目的探讨药物涂层球囊(DCB)在早发冠心病(冠状动脉粥样硬化性心脏病)患者中应用的疗效及安全性。方法从2021年1月到2022年3月,在青岛市市立医院连续选择接受冠状动脉造影(CAG)为单支病变的早发冠心病患者(男性≤55岁,女性≤65岁)142例,如冠状动脉狭窄≥90%接受介入干预,狭窄50%~<90%,行冠状动脉血流储备分数(FFR)检查,FFR≤0.8接受介入干预,由术者决定行DCB和/或支架治疗。根据干预方式的不同将患者分为DCB组和药物洗脱支架(DES)组,各71例。9个月随访时复查CAG评估晚期管腔丢失,并进行罪犯病变的FFR功能学评估,评估随访9个月临床事件发生情况,包括心源性死亡、再发心肌梗死、靶血管血运重建。结果DCB组失访或拒绝随访3例,9个月随访时复查CAG 56例,复查FFR 47例。DES组失访或拒绝随访6例,9个月随访时复查CAG 57例,复查FFR 49例。DCB组术后即刻最小管腔直径(MLD)小于DES组[(2.4±0.4)mm比(2.8±0.3)mm](t=2.31,P<0.01),而9个月随访时MLD比较[(2.6±0.6)mm比(2.7±0.4)mm],差异无统计学意义(t=1.20,P=0.37)。DCB组晚期管腔丢失小于DES组[(-0.15±0.09)mm比(0.12±0.10)mm](t=20.83,P<0.01)。9个月随访时DCB组和DES组FFR比较[(0.93±0.04)比(0.92±0.06)],差异无统计学意义(t=1.18,P=0.31)。DCB组与DES组9个月随访临床事件发生率比较差异无统计学意义(P=0.45)。结论DCB在早发冠心病患者中的应用安全有效。
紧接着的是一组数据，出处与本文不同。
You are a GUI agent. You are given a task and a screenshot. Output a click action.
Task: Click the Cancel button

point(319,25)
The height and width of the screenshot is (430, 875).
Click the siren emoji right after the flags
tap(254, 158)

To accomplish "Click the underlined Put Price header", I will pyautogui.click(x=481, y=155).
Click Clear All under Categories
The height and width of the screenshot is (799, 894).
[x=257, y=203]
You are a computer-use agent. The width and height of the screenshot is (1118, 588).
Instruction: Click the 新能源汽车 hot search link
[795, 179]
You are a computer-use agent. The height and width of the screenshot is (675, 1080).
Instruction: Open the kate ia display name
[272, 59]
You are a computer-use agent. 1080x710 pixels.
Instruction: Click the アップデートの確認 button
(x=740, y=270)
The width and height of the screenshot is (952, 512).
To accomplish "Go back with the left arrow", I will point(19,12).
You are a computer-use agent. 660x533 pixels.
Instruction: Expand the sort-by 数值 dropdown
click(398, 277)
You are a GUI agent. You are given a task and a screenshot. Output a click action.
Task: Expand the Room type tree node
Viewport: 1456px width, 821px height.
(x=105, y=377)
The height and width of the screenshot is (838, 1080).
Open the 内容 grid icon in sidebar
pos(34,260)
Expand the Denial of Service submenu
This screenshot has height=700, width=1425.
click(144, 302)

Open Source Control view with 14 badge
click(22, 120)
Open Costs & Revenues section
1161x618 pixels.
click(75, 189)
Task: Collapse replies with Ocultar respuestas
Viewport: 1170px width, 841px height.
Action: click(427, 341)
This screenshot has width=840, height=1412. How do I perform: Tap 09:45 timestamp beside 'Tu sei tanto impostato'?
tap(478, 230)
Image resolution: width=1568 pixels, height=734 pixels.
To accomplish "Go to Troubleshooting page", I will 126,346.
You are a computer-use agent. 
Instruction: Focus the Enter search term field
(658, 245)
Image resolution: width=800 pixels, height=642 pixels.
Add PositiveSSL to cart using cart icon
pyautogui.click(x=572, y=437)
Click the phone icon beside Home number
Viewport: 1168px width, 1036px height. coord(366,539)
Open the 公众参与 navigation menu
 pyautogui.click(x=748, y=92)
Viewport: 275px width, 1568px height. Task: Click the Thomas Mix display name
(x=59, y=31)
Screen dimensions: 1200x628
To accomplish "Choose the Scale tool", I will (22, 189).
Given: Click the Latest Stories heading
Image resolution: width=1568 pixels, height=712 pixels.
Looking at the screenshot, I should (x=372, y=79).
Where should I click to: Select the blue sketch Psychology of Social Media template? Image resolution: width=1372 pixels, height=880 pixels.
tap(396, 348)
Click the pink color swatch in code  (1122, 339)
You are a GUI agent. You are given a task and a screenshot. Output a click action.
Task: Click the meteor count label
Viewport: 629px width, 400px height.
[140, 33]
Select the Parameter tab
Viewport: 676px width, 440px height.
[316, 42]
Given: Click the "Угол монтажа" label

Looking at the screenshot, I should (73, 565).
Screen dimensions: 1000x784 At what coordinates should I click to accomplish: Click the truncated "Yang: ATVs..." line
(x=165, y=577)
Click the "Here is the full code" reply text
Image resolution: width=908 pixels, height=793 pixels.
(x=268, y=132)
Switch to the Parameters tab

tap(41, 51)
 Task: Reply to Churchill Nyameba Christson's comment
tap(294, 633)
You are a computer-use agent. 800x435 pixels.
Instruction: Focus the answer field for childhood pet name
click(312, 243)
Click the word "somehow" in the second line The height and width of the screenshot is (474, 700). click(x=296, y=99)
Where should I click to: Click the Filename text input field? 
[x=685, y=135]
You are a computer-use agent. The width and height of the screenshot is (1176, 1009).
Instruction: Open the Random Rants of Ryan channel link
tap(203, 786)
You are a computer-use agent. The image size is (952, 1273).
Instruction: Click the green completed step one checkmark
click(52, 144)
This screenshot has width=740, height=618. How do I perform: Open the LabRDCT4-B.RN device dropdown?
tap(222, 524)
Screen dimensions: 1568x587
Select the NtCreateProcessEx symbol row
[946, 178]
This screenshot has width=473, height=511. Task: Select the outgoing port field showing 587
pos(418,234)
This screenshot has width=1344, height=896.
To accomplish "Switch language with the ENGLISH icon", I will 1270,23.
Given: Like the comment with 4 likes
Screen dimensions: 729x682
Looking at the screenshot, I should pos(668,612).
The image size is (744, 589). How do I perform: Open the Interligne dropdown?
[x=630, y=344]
Objective To explore the efficacy and safety of drug-coated balloon(DCB)in patients with premature coronary atherosclerotic heart disease(CHD).Methods Totally 142 patients with premature CHD(male≤55 years old,female≤65 years old)who underwent coronary angiography(CAG)as a single vessel lesion were continuously selected,from January 2021 to March 2022 in Qingdao Municipal Hospital.If the coronary artery stenosis was≥90%,intervention was required.If the stenosis was 50%to<90%,coronary artery fractional flow reserve(FFR)examination was performed.If the FFR was≤0.8,intervention was required,and DCB or stent treatment was decided by the surgeon.The patients were divided into DCB group and drug eluting stent(DES)group based on different intervention methods,with 71 cases each group.At 9-months follow-up,CAG was performed to assess late luminal loss,and FFR functional assessment of culprit lesions was performed to evaluate the occurrence of clinical events at 9 months,including cardiac death,recurrent myocardial infarction,and target vessel revascularization.Results In the DCB group,3 cases were lost or refused follow-up,and 56 cases underwent CAG and 47 cases underwent FFR follow-up at 9 months.In the DES group,6 cases were lost or refused follow-up,and 57 cases underwent CAG and 49 cases underwent FFR follow-up at 9 months.The minimum lumen diameter(MLD)immediately after surgery in the DCB group was smaller than that in the DES group[(2.4±0.4)mm vs(2.8±0.3)mm](t=2.31,P<0.01),while there was no statistically significant difference in MLD at 9 months of follow-up[(2.6±0.6)mm vs(2.7±0.4)mm](t=1.20,P=0.37).The late lumen loss in the DCB group was smaller than that in the DES group[(-0.15±0.09)mm vs(0.12±0.10)mm](t=20.83,P<0.01).At 9-months follow-up,there was no statistically significant difference in FFR between the DCB group and the DES group[(0.93±0.04)vs(0.92±0.06)](t=1.18,P=0.31).There was no statistically significant difference in the 9-months follow-up clinical event incidence between the DCB group and the DES group(P=0.45).Conclusion The use of DCB in patients with premature CHD is safe and effective.